Am Hellen bemängelte ich einst, dass es für meine Begriffe zu süß sei. Bei einer Blindbierverkostung vor Jahren habe ich das nun zu testende Bier sehr schlecht abschneiden lassen. Es wird Zeit für einen Zweitversuch. Der Kandidat riecht wie ein typisches helles Bockbier, süß und würzig ist auch der Antrunk. Der Abgang zeigt eine subjektiv empfundene, wohlige Wärmeentwicklung, ein leichtes Brennen ist dabei, die Würzigkeit gefällt, der Nachgeschmack bleibt nicht lang, schade! Der Körper wirkt nicht gerade überladen an Eindrücken. Leichte Hopfen- und Malzimpulse umrahmen aber das Hauptthema, den Alkoholgeschmack als natürliches Süßungsmittel, so entschieden und charmant, dass man die Gesamtkomposition durchaus als ausgewogen und gelungen bezeichnen kann. Natürlich kann man auch wesentlich komplexere Starkbiere brauen, ich habe, was diese Brauart betrifft, aber auch immer etwas für simple, aber gut schmeckende Kreationen übrig, die das Essentielle auf den Punkt bringen. Das gilt sowohl für dieses Bier als auch für das Echte von Schwabenbräu, das wie ein schwäbischer Bruder des Andechsers wirkt. Goldgelbe Farbe trifft auf sehr kurzlebigen Schaum. Das Bier ist supersüffig. Bitterkeit entsteht hier nicht, Würzigkeit hingegen gefällt sehr. Es ist genug Kohlensäure vorhanden.

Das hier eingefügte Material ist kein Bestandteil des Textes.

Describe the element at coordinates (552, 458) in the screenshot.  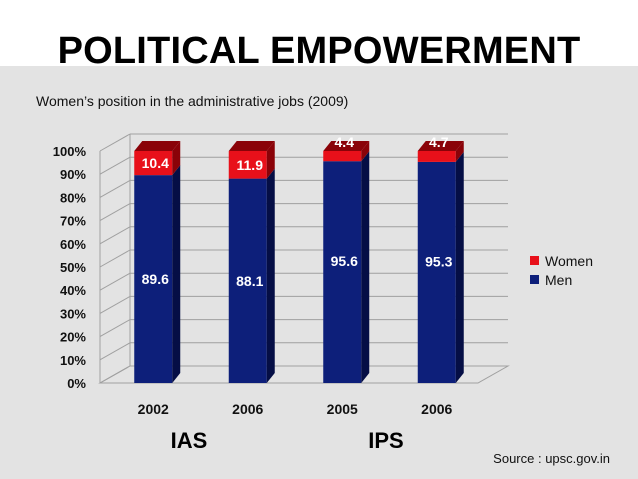
I see `source-note: Source : upsc.gov.in` at that location.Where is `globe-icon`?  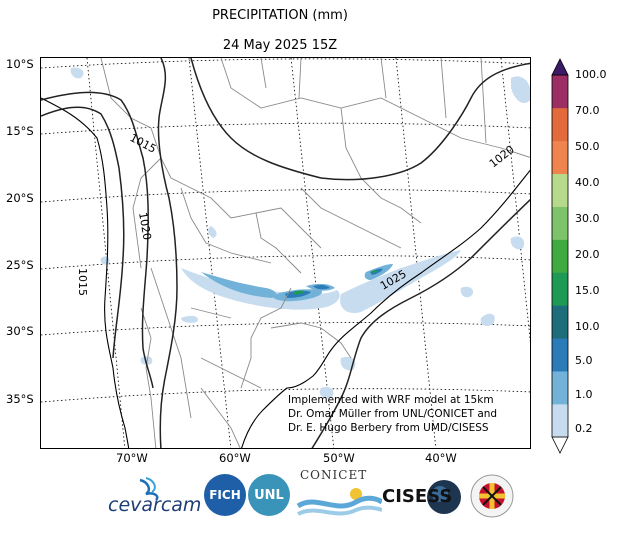 globe-icon is located at coordinates (444, 497).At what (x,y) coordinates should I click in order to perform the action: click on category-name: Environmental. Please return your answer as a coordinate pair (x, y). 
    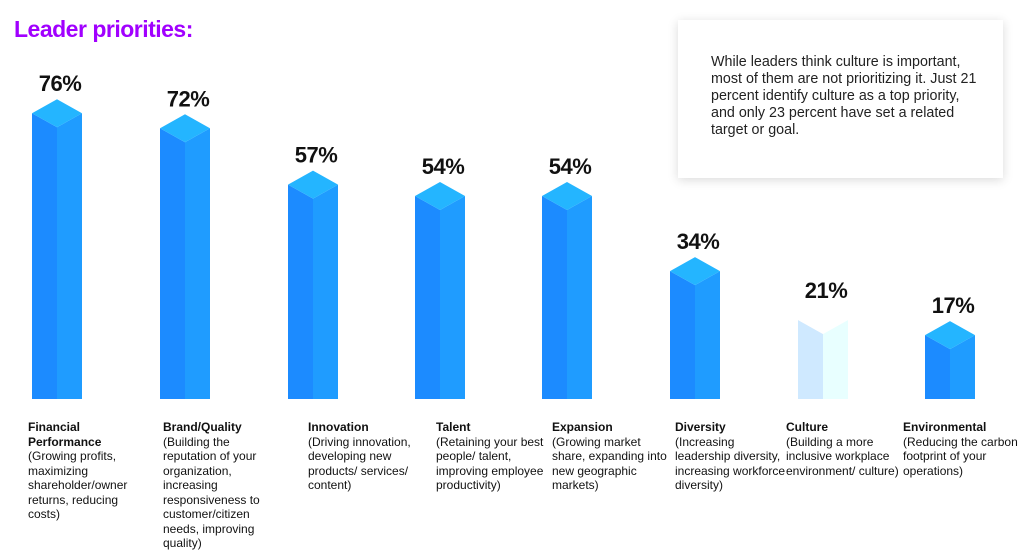
    Looking at the image, I should click on (945, 427).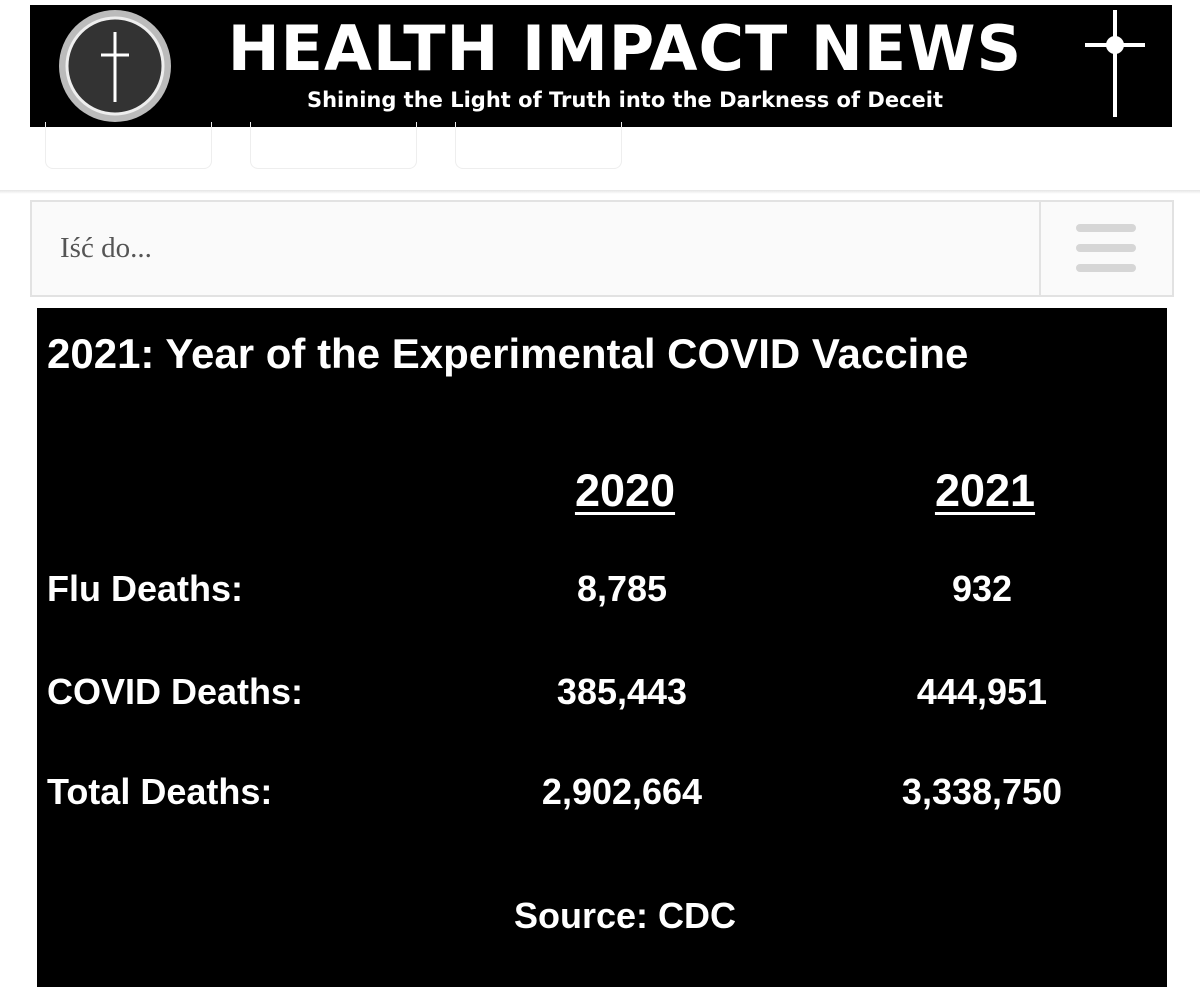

Fazit: Der Bayer würde sagen: "A sauguads Bia!" Das Andechser ist zum Feiern geeignet. Es steigt auf charmant würzige Art und Weise zu Kopf, kann und will seine Stärke gar nicht verbergen, aber hier stimmt auch das Fundament. Von einem hellen Bockbier erwarte ich auch eine gewisse Süße, sie kommt in wesentlich angenehmerer, stimmigerer Form vor als beim Hellen der Brauerei.